Stored data entries
====

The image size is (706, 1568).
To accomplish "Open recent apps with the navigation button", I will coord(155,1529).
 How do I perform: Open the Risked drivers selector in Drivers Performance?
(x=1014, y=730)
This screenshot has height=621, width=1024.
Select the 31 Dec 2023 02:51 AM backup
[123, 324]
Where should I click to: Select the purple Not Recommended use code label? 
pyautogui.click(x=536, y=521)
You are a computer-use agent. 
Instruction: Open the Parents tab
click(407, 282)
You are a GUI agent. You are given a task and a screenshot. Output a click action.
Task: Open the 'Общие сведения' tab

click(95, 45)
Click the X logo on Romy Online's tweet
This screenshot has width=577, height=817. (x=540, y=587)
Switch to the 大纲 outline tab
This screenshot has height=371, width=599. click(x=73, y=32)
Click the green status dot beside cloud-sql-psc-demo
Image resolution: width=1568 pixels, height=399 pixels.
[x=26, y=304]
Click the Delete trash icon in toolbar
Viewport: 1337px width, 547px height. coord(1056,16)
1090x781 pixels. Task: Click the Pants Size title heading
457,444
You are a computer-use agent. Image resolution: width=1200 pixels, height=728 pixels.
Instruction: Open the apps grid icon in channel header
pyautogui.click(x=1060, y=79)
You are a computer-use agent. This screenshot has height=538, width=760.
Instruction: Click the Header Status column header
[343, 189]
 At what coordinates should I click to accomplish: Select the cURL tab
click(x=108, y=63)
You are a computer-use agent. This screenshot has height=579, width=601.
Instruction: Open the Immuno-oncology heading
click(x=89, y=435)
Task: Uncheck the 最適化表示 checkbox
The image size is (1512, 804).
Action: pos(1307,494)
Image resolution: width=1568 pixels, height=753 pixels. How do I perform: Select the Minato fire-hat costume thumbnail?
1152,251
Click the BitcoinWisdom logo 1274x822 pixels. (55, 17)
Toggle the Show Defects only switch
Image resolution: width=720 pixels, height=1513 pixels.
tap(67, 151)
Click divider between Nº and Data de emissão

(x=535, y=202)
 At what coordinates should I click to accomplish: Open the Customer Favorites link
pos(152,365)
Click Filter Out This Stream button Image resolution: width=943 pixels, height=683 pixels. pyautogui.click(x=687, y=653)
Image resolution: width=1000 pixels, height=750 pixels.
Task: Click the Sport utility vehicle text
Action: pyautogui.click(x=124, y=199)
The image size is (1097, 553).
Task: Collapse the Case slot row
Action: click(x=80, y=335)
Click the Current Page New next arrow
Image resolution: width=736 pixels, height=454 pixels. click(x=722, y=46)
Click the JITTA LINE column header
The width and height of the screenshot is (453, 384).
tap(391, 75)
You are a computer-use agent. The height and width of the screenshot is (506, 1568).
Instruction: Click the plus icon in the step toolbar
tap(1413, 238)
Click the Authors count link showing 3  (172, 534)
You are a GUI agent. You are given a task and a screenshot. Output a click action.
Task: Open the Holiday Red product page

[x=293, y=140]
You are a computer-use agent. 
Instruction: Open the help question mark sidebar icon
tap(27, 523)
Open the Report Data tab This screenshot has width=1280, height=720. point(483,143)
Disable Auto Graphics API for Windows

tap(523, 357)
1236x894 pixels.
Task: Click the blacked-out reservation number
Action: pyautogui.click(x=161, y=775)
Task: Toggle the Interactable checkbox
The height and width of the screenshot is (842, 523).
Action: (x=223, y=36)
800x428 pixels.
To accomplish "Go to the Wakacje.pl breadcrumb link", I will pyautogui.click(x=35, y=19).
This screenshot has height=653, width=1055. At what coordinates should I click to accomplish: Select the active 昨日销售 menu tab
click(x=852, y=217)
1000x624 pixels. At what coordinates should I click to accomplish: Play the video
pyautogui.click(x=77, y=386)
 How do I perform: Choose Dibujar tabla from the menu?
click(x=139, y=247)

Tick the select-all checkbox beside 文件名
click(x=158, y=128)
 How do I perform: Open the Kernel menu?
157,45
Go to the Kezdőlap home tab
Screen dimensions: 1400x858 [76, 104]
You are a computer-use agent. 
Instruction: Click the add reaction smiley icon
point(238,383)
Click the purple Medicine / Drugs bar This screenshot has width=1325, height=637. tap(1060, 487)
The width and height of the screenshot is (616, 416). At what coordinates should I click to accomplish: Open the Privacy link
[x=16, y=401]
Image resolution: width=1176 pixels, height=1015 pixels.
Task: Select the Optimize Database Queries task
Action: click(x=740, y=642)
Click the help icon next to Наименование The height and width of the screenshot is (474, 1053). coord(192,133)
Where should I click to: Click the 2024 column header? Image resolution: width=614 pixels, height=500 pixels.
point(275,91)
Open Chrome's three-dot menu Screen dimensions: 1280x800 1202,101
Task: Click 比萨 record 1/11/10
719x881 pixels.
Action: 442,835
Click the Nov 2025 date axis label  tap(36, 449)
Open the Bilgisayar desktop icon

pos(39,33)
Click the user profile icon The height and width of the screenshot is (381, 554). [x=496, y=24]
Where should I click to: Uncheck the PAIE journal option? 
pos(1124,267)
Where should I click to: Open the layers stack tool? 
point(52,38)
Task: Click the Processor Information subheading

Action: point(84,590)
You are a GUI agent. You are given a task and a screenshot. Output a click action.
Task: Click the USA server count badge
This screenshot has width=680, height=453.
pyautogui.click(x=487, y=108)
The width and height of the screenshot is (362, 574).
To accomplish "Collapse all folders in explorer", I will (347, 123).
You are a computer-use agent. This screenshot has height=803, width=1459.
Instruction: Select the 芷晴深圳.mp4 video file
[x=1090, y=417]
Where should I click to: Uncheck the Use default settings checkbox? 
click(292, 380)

====

§ **Work task**:
Go through the entries above and copy every line containing "computer".

§ **Solution below**:
You are a computer-use agent. 
You are a computer-use agent. Image resolution: width=1200 pixels, height=728 pixels.
You are a computer-use agent. This screenshot has height=538, width=760.
You are a computer-use agent. This screenshot has height=579, width=601.
You are a computer-use agent. The height and width of the screenshot is (506, 1568).
You are a computer-use agent. 
You are a computer-use agent. 
You are a computer-use agent. This screenshot has height=803, width=1459.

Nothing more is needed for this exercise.